Ollama's snapshot system saves state where conversations are likely to return: at branching points, at intervals through long prompts, and just before each response. That lets multiple agents run in parallel, each resuming from its own saved state, with shared context processed only once. Thinking models that discard reasoning tokens on each turn can resume from a snapshot taken before the response started, avoiding full reprocessing. If a developer branches a conversation for a different follow-up or regenerates a response, only the new direction needs to be computed. This kind of caching infrastructure resembles what Eve 0.22 does for agent state, treating it as files on disk rather than secrets in a config.

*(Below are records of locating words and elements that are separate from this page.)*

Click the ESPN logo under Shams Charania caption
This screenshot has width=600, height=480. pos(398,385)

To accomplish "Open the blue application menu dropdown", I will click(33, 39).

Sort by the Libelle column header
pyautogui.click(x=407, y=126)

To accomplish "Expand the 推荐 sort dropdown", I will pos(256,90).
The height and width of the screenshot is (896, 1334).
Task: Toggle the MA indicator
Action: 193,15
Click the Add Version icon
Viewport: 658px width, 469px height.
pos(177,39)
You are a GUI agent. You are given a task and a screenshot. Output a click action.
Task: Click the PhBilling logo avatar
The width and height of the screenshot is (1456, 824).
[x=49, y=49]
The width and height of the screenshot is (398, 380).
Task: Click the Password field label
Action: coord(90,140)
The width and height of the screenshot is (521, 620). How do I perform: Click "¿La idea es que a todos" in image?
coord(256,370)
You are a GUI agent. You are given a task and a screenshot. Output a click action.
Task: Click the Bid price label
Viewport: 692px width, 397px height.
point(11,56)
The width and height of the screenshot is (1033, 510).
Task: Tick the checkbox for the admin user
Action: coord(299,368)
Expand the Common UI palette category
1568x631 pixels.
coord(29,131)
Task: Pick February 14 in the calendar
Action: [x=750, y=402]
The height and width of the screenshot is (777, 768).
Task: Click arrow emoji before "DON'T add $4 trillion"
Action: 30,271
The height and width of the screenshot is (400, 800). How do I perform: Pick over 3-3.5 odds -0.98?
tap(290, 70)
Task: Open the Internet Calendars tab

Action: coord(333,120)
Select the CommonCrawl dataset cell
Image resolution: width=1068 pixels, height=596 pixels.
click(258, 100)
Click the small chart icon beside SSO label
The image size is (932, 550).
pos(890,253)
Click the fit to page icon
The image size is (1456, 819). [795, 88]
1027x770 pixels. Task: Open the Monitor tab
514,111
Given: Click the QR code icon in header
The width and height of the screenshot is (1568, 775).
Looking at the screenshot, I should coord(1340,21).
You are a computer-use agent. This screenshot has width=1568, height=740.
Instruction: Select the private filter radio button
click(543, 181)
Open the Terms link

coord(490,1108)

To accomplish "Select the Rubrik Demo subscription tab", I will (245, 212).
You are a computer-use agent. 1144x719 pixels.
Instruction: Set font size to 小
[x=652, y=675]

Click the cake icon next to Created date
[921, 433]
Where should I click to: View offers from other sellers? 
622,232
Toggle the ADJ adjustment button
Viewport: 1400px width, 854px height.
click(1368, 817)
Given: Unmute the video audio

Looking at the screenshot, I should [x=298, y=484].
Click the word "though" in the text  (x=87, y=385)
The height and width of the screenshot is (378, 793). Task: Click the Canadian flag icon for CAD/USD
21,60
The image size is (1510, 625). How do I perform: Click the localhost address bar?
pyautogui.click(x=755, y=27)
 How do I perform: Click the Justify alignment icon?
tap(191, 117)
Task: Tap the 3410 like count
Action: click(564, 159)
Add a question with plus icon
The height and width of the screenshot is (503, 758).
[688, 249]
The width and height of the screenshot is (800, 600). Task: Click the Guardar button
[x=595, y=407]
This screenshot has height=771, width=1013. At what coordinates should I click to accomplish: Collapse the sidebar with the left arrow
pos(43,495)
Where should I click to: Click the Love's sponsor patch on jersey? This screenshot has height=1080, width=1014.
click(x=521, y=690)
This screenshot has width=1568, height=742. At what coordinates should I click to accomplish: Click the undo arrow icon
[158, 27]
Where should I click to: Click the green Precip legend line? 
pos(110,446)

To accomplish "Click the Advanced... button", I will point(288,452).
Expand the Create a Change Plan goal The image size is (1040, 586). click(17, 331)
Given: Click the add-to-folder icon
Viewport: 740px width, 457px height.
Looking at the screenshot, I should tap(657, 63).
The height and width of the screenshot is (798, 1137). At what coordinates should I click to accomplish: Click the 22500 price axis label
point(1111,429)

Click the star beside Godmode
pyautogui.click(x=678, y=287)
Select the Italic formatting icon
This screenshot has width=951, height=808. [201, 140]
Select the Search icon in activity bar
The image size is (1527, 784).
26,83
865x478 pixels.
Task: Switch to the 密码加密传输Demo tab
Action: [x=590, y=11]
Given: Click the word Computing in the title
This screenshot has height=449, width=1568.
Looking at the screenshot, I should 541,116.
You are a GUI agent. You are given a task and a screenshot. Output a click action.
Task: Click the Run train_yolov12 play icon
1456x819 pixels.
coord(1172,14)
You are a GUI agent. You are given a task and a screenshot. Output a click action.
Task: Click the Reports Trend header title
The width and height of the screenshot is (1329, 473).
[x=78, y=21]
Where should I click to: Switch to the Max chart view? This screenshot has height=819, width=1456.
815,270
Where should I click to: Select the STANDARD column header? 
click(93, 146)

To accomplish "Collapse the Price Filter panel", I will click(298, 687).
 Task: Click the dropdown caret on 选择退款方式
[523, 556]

The system is selective and incremental to avoid filling memory. Snapshots are stored only at the points most likely to be reused. That matters for newer models with sliding-window attention or recurrent layers, where state cannot be rewound after the model moves past a conversation point.

To get started, download the latest Ollama and run ollama run gemma4:12b-mlx. For use in a coding agent, use ollama launch pi, model gemma4:12b-mlx.